El artículo 39 de la Constitución dominicana reconoce el derecho a la igualdad y prohíbe toda forma de discriminación. Esta disposición obliga a las instituciones públicas y privadas a evitar diferencias de trato que carezcan de una justificación objetiva y razonable. Por tanto, ser dominicano no constituye, por sí solo, una razón suficiente para desplazar a un estudiante extranjero que se encuentre en las mismas condiciones jurídicas.
La igualdad constitucional no significa que todas las personas deban recibir siempre un trato idéntico. Pueden establecerse diferencias cuando exista una finalidad legítima y una relación razonable entre el criterio utilizado y el objetivo perseguido. En consecuencia, la existencia de un único cupo permite establecer mecanismos objetivos de selección, pero no autoriza a la dirección a utilizar arbitrariamente la nacionalidad como criterio para decidir quién será admitido.
El Tribunal Constitucional dominicano ha desarrollado el principio de igualdad mediante criterios de razonabilidad y proporcionalidad. La jurisprudencia constitucional ha reconocido que una diferencia de trato puede ser legítima cuando responde a circunstancias objetivas y justificadas. En materia educativa, estos principios adquieren especial importancia, porque las decisiones administrativas pueden incidir directamente sobre el ejercicio de derechos fundamentales.

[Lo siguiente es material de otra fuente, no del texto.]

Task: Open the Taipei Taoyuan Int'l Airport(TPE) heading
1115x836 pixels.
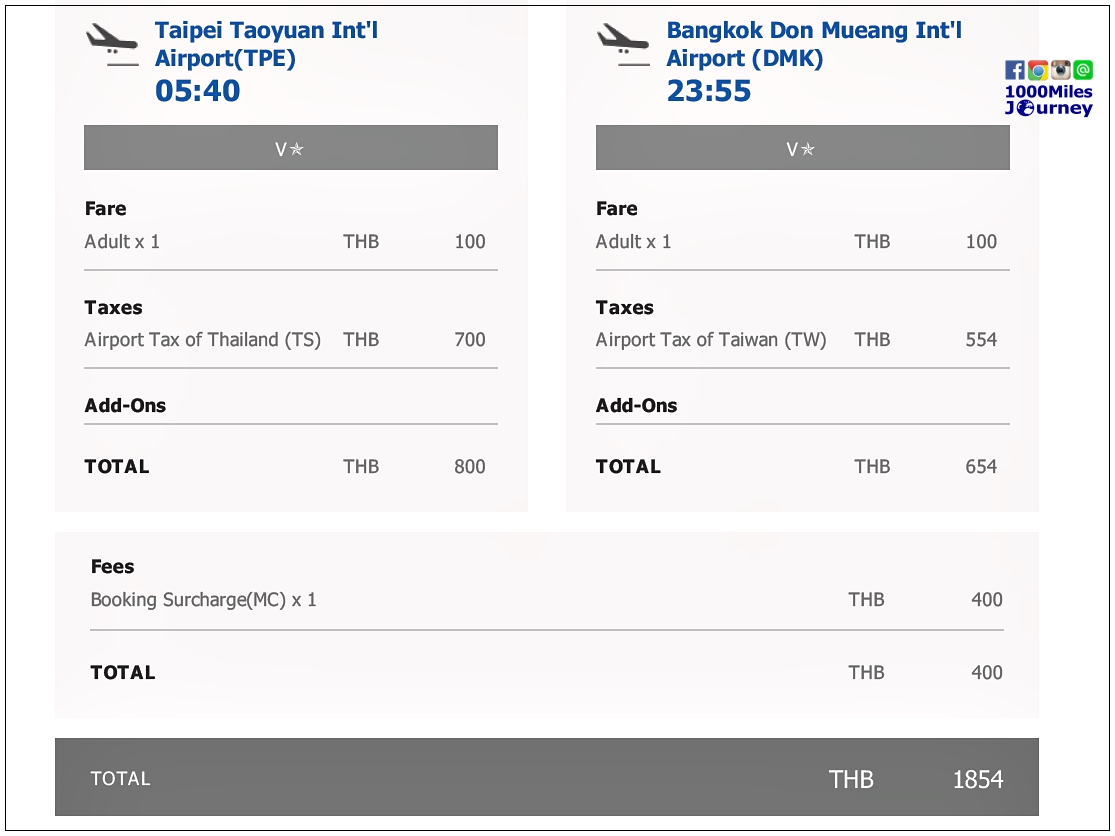Action: point(266,44)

El artículo 63 de la Constitución reconoce la educación como un derecho fundamental y establece obligaciones estatales destinadas a garantizar su acceso. Por ello, la matrícula escolar no puede ser considerada exclusivamente como un asunto administrativo. Cuando existen más solicitantes que plazas disponibles, la institución debe aplicar reglas transparentes y previamente establecidas, procurando que la decisión respete la igualdad, la dignidad y la prohibición de discriminación.
El artículo 173 de la Ley núm. 74-25 introduce una protección adicional frente a determinadas conductas discriminatorias. La norma contempla la nacionalidad entre las circunstancias que pueden fundamentar un acto discriminatorio y establece consecuencias penales cuando concurren los elementos previstos por el tipo. Sin embargo, no todo rechazo de una solicitud constituye automáticamente un delito. Deben analizarse las circunstancias concretas y los elementos exigidos por la norma penal.
En el caso planteado, la dirección podría aplicar criterios como el orden de solicitud, la residencia o zonificación, la continuidad escolar, la existencia de hermanos matriculados u otros establecidos por las normas educativas. Lo esencial es que estos criterios sean objetivos, verificables y aplicables a todos los estudiantes. De esta manera, la decisión no dependería del origen nacional de los solicitantes.
Por tanto, no sería correcto afirmar que el joven haitiano debe recibir automáticamente el cupo por ser extranjero. Tampoco puede sostenerse que el joven dominicano deba recibirlo simplemente por ser dominicano. La igualdad protege a ambos frente a decisiones arbitrarias. Si los dos se encuentran en condiciones jurídicas equivalentes, debe utilizarse un mecanismo neutral de desempate previamente establecido.
Desde una perspectiva crítica, el verdadero problema jurídico no consiste en determinar si debe preferirse al dominicano o al haitiano. La cuestión consiste en establecer cuál criterio permite distribuir legítimamente un recurso educativo limitado. La escasez de plazas puede justificar mecanismos de selección, pero no criterios discriminatorios. Por ello, las autoridades educativas deben establecer reglas claras para resolver situaciones de esta naturaleza.
En definitiva, cuando un dominicano y un haitiano solicitan el único cupo disponible, la dirección debe aplicar los criterios educativos legalmente establecidos, sin utilizar la nacionalidad como factor automático de preferencia.
Dar prioridad al dominicano exclusivamente por ser dominicano podría entrar en tensión con el artículo 39 constitucional y, si concurren los elementos del tipo penal, tener relevancia conforme al artículo 173 de la Ley 74-25. La solución constitucional exige igualdad, razonabilidad y respeto al derecho a la educación.